For years the economy has been dragging imbalances that are spasmodically hatching different aspects of the macro. It is argued that the dollar is cheap.
Let’s see. The parallel dollar (CCL) of the October 2020 peak, according to Macroview data, is today equivalent to almost $290 while that of Macri’s last months is almost $170. Given the question of whether the CCL below $200 is expensive, Macroview considers that “it is a dollar according to this unstable and uncertain macro.” In other words, it is typical of a context of instability like the current one and similar, for example, to the 1980s with Alfonsín and Menem. Because a parallel dollar of terminal crisis today would be equivalent to more than $350/$380.
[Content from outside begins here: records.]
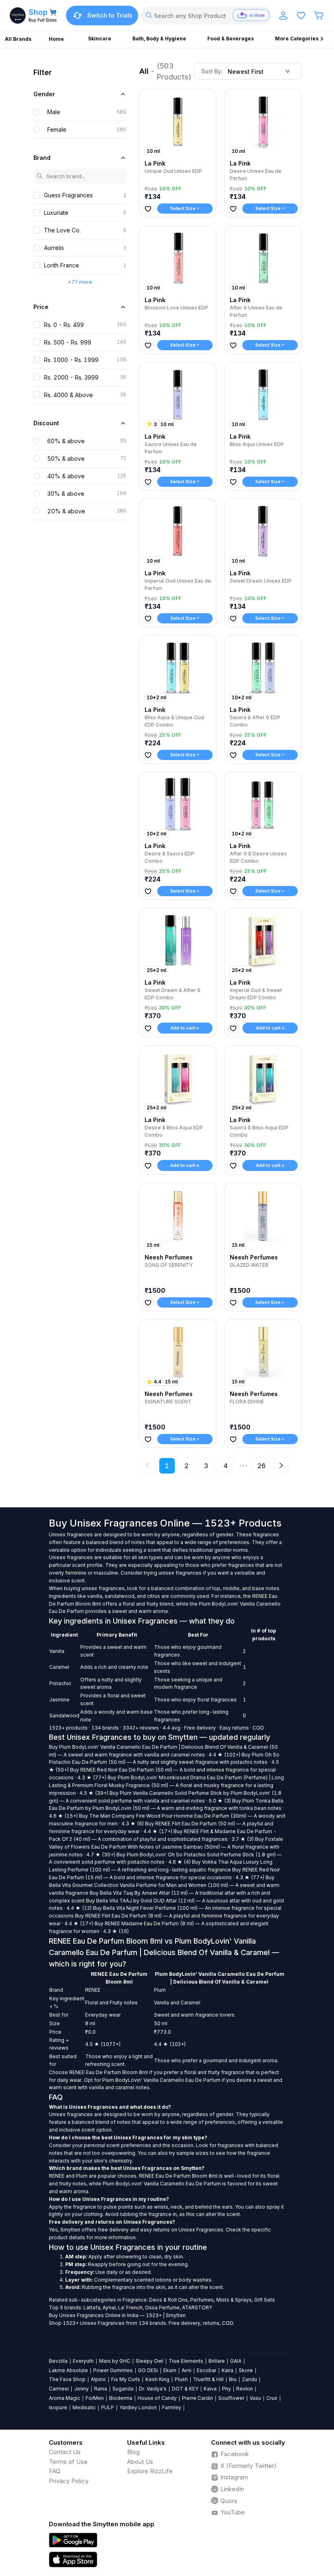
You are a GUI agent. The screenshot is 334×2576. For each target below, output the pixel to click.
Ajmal (109, 2307)
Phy (226, 2389)
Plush (181, 2379)
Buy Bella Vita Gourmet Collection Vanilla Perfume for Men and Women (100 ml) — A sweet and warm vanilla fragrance (164, 1885)
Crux (271, 2398)
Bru (233, 2379)
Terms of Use (68, 2462)
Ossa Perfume (162, 2307)
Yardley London (138, 2407)
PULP (107, 2407)
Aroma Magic (64, 2398)
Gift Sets (264, 2300)
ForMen (95, 2398)
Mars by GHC (114, 2361)
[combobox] (206, 15)
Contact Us (65, 2452)
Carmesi (59, 2389)
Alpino (98, 2379)
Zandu (249, 2379)
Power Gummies (113, 2370)
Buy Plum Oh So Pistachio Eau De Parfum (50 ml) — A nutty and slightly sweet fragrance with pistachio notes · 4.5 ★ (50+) (164, 1762)
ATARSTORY (197, 2307)
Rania (100, 2389)
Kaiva (210, 2389)
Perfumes (202, 2300)
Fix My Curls (125, 2379)
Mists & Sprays (234, 2300)
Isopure (58, 2407)
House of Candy (157, 2398)
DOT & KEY (185, 2389)
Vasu (255, 2398)
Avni (186, 2370)
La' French (130, 2307)
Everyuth (83, 2361)
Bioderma (120, 2398)
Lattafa (92, 2307)
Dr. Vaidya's (153, 2389)
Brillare (217, 2361)
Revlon (244, 2389)
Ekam (169, 2370)
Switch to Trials (109, 15)
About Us (140, 2462)
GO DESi (148, 2370)
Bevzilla (58, 2361)
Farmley (171, 2407)
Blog (133, 2452)
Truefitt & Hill (208, 2379)
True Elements (186, 2361)
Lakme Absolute (68, 2370)
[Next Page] (281, 1466)
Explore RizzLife (150, 2471)
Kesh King (157, 2379)
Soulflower (231, 2398)
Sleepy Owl (149, 2361)
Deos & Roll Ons (168, 2300)
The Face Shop (67, 2379)
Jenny (81, 2389)
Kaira (227, 2370)
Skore (246, 2370)
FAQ (54, 2471)
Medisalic (84, 2407)
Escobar (206, 2370)
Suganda (123, 2389)
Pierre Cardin (197, 2398)
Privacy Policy (68, 2481)
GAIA (236, 2361)
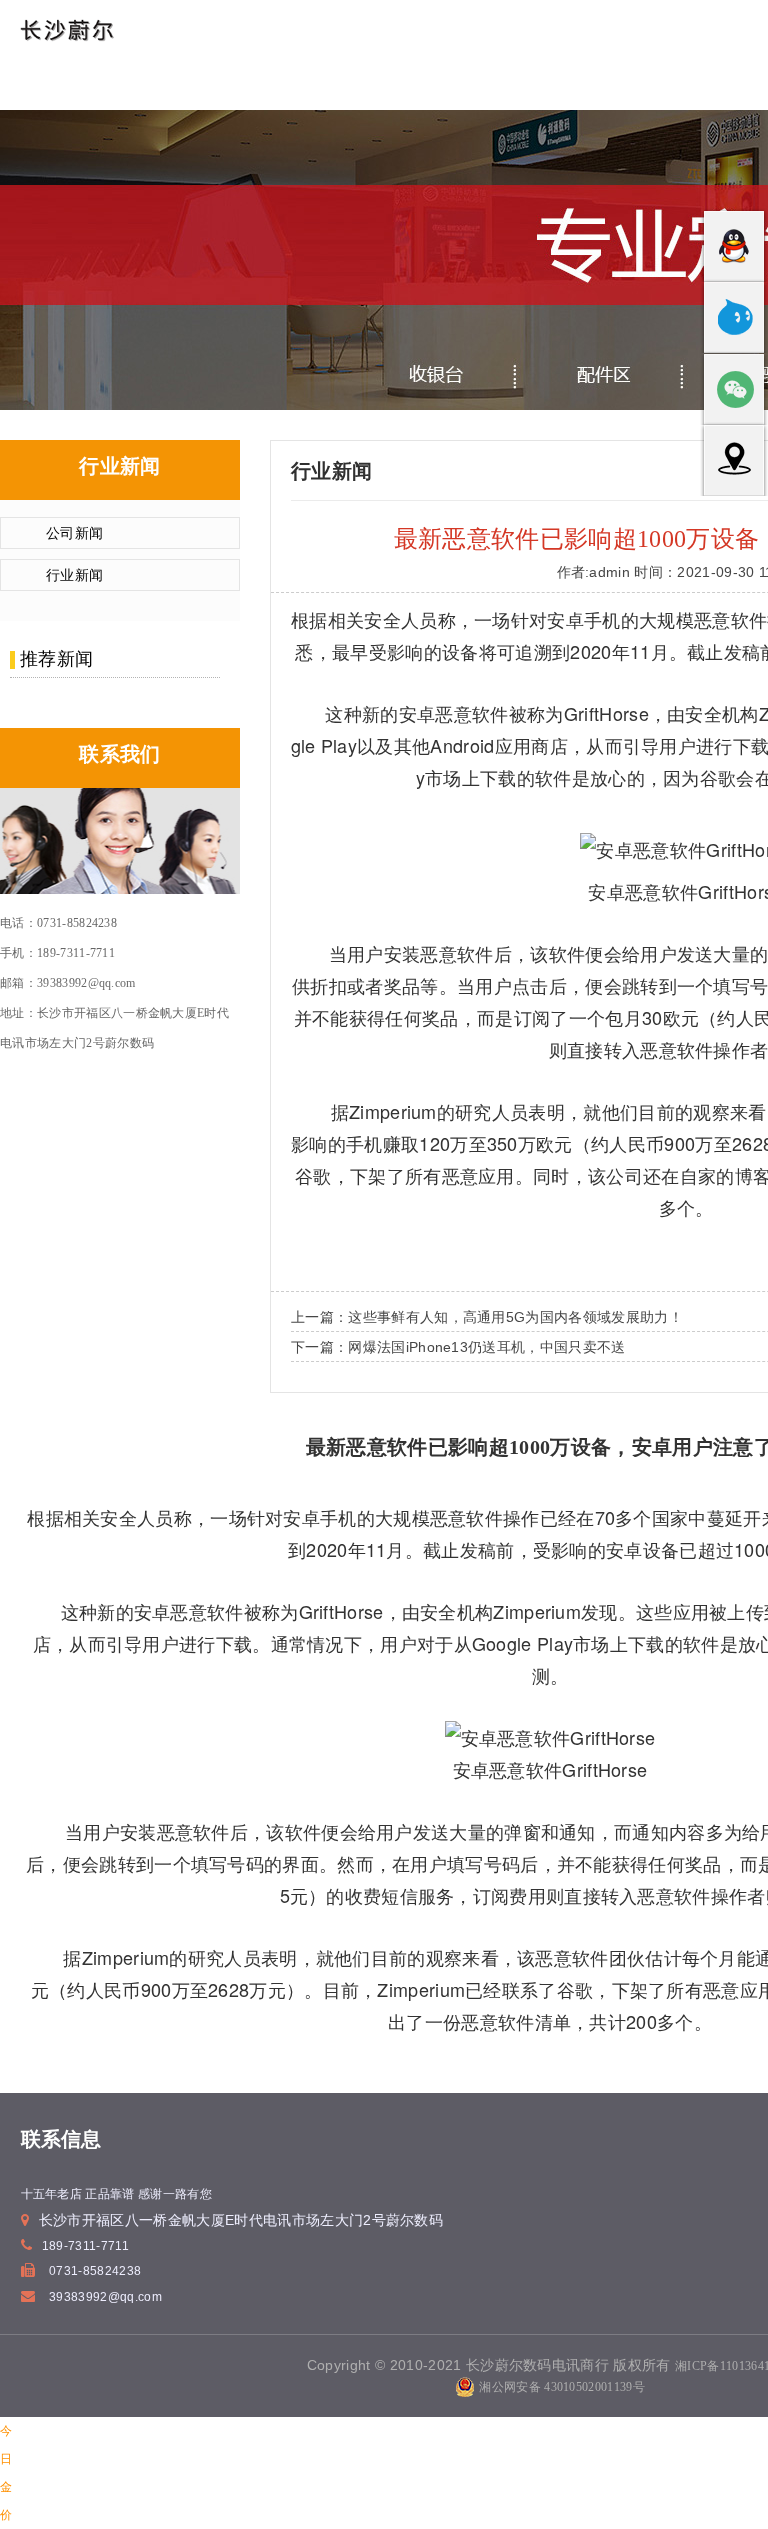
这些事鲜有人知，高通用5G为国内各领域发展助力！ (515, 1317)
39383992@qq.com (105, 2297)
Of course a $200 CCL with a terminal crisis would be cheap. Today it seems not to be that context. While the official dollar, today at $114, is not at all behind its historical average level. For example, late official dollars as with Kicillof (2015) or Sturzenegger (2017) would today be $82 and $88, respectively, and the Convertibility or Martínez de Hoz Tablita (1979/80) would be $76 and $65. But it happens that wages are buried in the subsoil.
What is the economy’s average dollar wage? Surely there is super-competitiveness there. There are no complaints from the UIA or from the exporters. Nor waves of Argentines traveling abroad. As much as they say that there are “thousands” of reserves for the World Cup. So, it’s not very cheap, least of all in terms of family income.